Und nun sieht man erst, wie das Mahnwort der Sozialdemokratie: Nicht abrüsten! Kampf auf der ganzen Linie bis zum äußersten! sich glänzend bewährt. Die Arbeiterschaft hat durch ihre Schlagfertigkeit und entschlossene Ablehnung des Schwindelmanifestes die Begeisterung in weiten Volkskreisen sofort gedämpft, jeder Schwankung vorgebeugt, ihre eigene Kampfposition befestigt. Tote und Verwundete bedecken zu Hunderten das Pflaster im zaristischen „Verfassungsstaat“, aber politisch ist der Sieg auf seiten des Proletariats. Es hat sich den Platz an der Spitze des unzufriedenen Volkes behauptet, der Kampf geht weiter, der neueste blutige Rettungsversuch des Absolutismus ist platt zu Boden gefallen. Es war wohl das letzte „Manifest“ des letzten Zaren, das noch für einige Stunden Vertrauen und Hoffnung in gewissen Volksschichten erweckt hat. Und sein Werk war nur, daß es vor dem eigenen Bankrott ein früheres Schwindelwerk desselben Zarentums begraben hat: die Bulyginsche Duma-Verfassung[2]. Das „Beruhigungsmittel“ wider die Revolution hat lediglich ein neues gewaltiges Auflodern der Revolution entfacht, – das ist die bekannte alte Logik der letzten Rettungsversuche aller verfallenden Staats- und Gesellschaftsformen.
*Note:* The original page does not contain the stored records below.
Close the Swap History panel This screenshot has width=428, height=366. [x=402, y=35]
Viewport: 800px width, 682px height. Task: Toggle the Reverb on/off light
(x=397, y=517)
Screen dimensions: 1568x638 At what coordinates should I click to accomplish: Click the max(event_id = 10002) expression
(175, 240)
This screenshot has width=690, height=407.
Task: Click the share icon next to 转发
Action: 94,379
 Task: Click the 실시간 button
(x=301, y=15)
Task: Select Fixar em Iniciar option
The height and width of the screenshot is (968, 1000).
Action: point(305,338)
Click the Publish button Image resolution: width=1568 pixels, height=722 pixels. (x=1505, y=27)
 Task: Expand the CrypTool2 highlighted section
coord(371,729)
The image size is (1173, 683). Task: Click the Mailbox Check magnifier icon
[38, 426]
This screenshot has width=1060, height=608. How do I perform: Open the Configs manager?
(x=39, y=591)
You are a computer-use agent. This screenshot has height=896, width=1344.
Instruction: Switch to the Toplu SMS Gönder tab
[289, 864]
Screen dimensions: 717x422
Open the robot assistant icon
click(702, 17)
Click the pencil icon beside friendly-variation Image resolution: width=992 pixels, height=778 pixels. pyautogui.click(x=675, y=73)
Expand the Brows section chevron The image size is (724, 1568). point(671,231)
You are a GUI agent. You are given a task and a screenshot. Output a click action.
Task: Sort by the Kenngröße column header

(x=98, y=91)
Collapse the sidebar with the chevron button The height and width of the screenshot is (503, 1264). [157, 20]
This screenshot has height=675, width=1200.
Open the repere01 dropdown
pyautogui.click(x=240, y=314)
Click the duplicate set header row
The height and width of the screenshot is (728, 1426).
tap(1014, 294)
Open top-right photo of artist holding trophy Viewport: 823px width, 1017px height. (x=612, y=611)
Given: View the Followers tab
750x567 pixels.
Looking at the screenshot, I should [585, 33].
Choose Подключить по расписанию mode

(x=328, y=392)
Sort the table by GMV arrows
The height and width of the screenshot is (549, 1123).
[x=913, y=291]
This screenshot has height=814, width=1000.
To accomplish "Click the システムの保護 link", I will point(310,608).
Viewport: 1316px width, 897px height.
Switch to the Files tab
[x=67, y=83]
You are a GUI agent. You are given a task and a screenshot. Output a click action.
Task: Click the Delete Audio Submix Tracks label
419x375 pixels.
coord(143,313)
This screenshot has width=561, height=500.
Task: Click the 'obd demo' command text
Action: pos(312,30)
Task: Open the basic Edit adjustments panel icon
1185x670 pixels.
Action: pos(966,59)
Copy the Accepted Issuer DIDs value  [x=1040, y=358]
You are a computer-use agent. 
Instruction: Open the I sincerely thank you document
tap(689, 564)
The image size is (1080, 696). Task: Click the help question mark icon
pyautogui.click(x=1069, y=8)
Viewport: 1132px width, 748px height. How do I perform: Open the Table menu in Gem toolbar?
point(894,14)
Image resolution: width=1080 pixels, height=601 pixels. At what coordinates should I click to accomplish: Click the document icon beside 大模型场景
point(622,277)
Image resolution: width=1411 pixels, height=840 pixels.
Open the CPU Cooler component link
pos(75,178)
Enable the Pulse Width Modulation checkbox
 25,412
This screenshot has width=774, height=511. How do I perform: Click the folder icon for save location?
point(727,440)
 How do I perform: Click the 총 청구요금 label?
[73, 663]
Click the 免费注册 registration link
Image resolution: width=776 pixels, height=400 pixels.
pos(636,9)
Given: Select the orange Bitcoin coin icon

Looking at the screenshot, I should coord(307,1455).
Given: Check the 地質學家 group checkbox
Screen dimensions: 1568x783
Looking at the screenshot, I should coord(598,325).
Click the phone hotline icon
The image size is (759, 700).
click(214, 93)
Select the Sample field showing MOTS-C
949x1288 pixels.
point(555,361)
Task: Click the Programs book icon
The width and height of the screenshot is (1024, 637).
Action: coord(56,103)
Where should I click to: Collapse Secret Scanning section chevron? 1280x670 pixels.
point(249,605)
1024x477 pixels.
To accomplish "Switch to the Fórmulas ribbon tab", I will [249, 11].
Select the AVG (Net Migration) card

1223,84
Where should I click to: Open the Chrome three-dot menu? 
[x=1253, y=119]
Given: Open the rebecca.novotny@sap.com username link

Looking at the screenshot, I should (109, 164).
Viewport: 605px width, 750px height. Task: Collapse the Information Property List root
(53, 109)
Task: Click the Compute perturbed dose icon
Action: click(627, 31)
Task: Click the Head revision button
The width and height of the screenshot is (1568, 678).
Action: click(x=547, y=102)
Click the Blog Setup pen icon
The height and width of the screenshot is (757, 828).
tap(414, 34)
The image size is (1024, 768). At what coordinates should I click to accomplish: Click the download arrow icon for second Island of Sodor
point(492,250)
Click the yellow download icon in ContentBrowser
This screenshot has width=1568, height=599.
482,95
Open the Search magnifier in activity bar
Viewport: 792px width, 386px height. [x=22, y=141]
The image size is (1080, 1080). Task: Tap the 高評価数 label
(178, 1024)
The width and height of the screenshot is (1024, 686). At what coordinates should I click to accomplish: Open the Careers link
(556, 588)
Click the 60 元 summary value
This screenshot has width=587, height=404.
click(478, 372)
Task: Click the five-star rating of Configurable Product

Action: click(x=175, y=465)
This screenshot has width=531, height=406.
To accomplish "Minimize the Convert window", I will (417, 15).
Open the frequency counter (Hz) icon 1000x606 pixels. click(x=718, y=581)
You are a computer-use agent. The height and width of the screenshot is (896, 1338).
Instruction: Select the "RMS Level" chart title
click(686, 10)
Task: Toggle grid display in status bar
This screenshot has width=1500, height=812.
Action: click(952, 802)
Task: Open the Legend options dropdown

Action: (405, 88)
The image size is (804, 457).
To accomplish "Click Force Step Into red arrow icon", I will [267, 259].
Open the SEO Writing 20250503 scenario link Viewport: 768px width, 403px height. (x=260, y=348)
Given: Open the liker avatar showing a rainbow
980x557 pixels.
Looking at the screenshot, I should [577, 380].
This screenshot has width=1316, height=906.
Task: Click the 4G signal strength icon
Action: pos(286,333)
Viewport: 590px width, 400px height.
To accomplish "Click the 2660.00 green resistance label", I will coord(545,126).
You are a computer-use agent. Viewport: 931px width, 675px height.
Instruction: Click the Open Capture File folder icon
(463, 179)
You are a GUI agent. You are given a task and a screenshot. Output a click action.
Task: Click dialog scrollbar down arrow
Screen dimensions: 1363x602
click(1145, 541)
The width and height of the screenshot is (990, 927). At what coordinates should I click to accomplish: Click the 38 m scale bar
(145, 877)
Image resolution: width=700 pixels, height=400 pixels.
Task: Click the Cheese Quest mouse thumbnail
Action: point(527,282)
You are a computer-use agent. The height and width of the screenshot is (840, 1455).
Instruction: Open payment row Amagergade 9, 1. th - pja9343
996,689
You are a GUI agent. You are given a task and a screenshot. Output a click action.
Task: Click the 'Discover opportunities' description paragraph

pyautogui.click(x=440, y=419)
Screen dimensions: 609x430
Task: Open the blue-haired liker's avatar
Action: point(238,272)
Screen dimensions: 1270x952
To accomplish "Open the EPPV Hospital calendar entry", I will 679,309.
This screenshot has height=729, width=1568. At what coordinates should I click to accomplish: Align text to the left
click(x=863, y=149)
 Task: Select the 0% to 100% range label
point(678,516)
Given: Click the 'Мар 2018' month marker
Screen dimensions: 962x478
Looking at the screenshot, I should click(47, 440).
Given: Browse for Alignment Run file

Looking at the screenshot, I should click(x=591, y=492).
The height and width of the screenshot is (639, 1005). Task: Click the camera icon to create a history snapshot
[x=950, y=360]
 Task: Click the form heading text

Der allrussische Massenmord

Petersburg, 2. November. (Meldung der „Petersburger Telegraphen-Agentur“.) Wie aus Poltawa unterm 1. November gemeldet wird, haben dort Kosaken eine Anzahl Leute angegriffen, die friedlich vor dem Gefängnis versammelt waren, wohin der Polizeimeister sie hatte zusammenrufen lassen, damit sie der versprochenen Freilassung von politischen Häftlingen beiwohnten. Eine Anzahl Personen wurde schwer, mehrere tödlich verwundet. Einige Personen wurden getötet. 28 Verwundete wurden nach dem Krankenhause gebracht, andere in ihre Wohnungen. Große Furcht und tiefe Erbitterung herrschen bei der Bevölkerung. Aus mehreren anderen Städten, namentlich aus Bial/ystok, Kiew und Pskow wird gemeldet, daß dort Unruhen durch Truppen blutig unterdrückt wurden.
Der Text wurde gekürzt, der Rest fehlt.